- REQUIREMENT -
Please rewrite the records below, replacing "screenshot" with "screen capture" everywhere and keeping everything else unchanged. Leave the pictures out.
══ PROVIDED RECORDS ══
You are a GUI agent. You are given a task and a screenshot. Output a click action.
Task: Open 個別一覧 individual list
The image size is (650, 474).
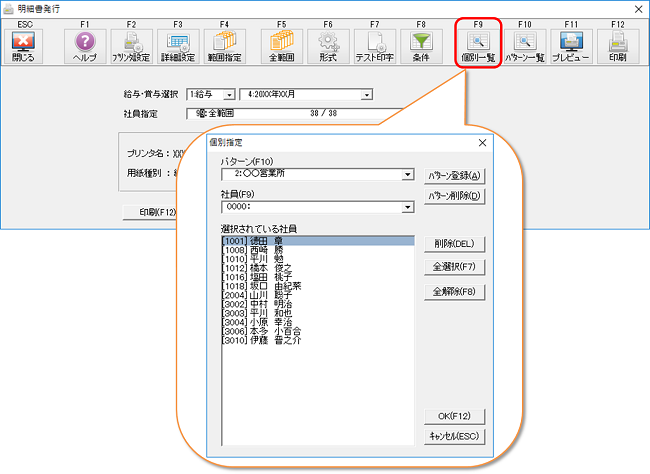478,45
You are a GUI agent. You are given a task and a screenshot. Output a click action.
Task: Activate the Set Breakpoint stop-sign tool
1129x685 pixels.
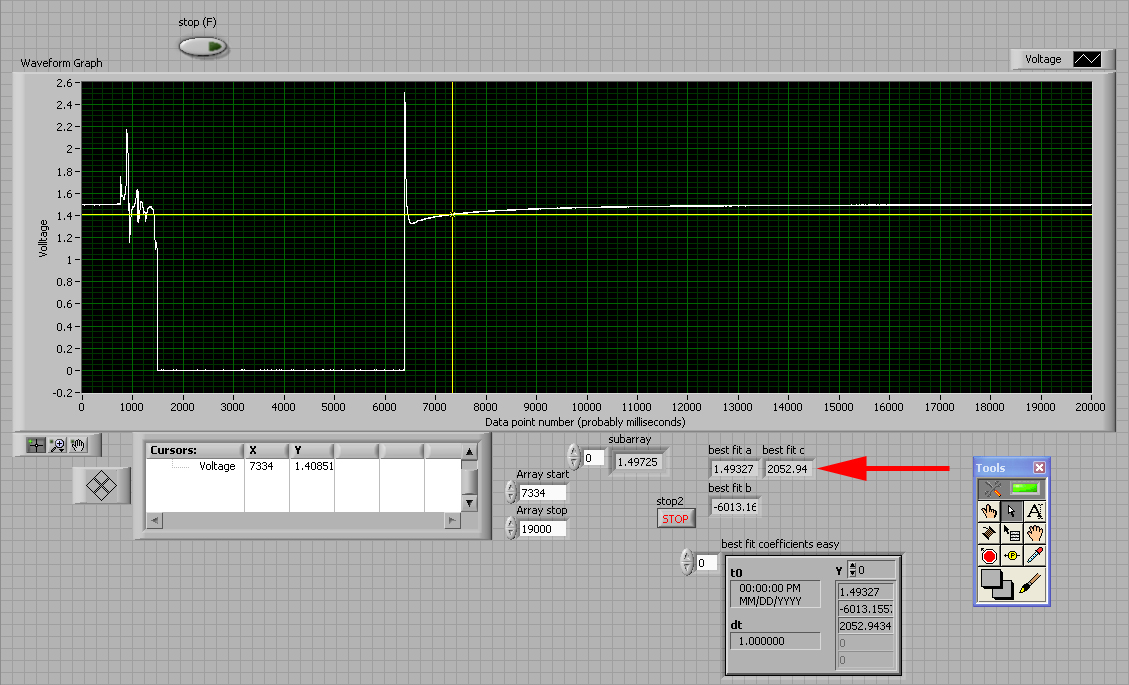[989, 556]
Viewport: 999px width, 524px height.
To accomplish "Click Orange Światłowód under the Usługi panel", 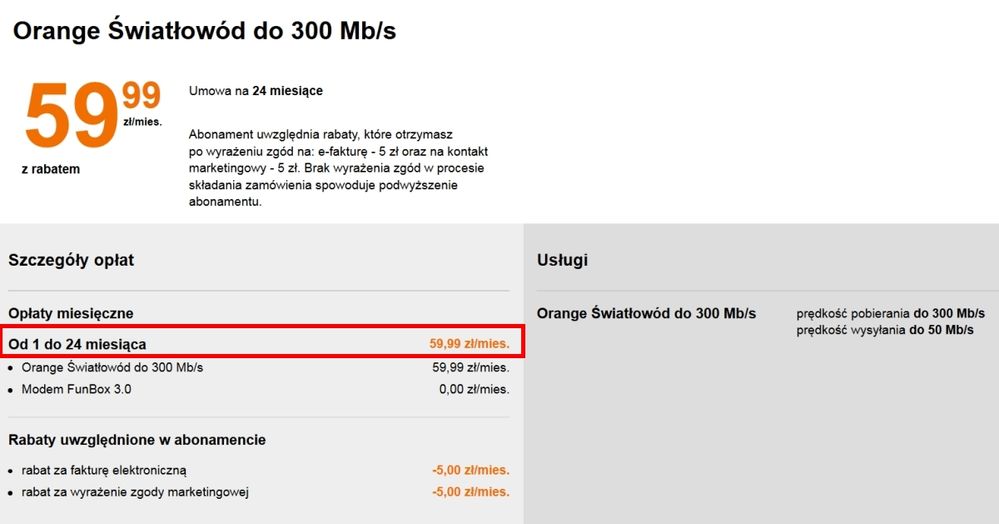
═══
- TASK RESULT -
You are a GUI agent. You are given a task and a screen capture. Output a click action.
Task: Open 個別一覧 individual list
The image size is (650, 474).
478,45
You are a GUI agent. You are given a task and a screen capture. Output a click action.
Task: Activate the Set Breakpoint stop-sign tool
1129x685 pixels.
[989, 556]
Viewport: 999px width, 524px height.
To accomplish "Click Orange Światłowód under the Usługi panel", 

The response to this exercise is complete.